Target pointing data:

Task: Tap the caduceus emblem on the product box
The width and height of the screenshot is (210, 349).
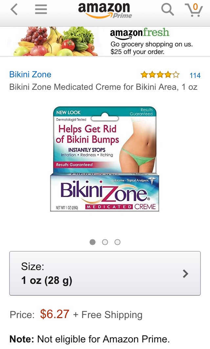Action: 152,181
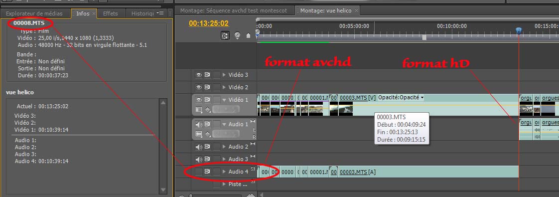Toggle track lock box on Vidéo 1
This screenshot has width=559, height=197.
point(216,100)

*Task instructions*: Copy every line of the listing above exactly, leaving out the pictures.

*Written solution*:
Task: Tap the caduceus emblem on the product box
The width and height of the screenshot is (210, 349).
Action: 152,181
Toggle track lock box on Vidéo 1
This screenshot has width=559, height=197.
point(216,100)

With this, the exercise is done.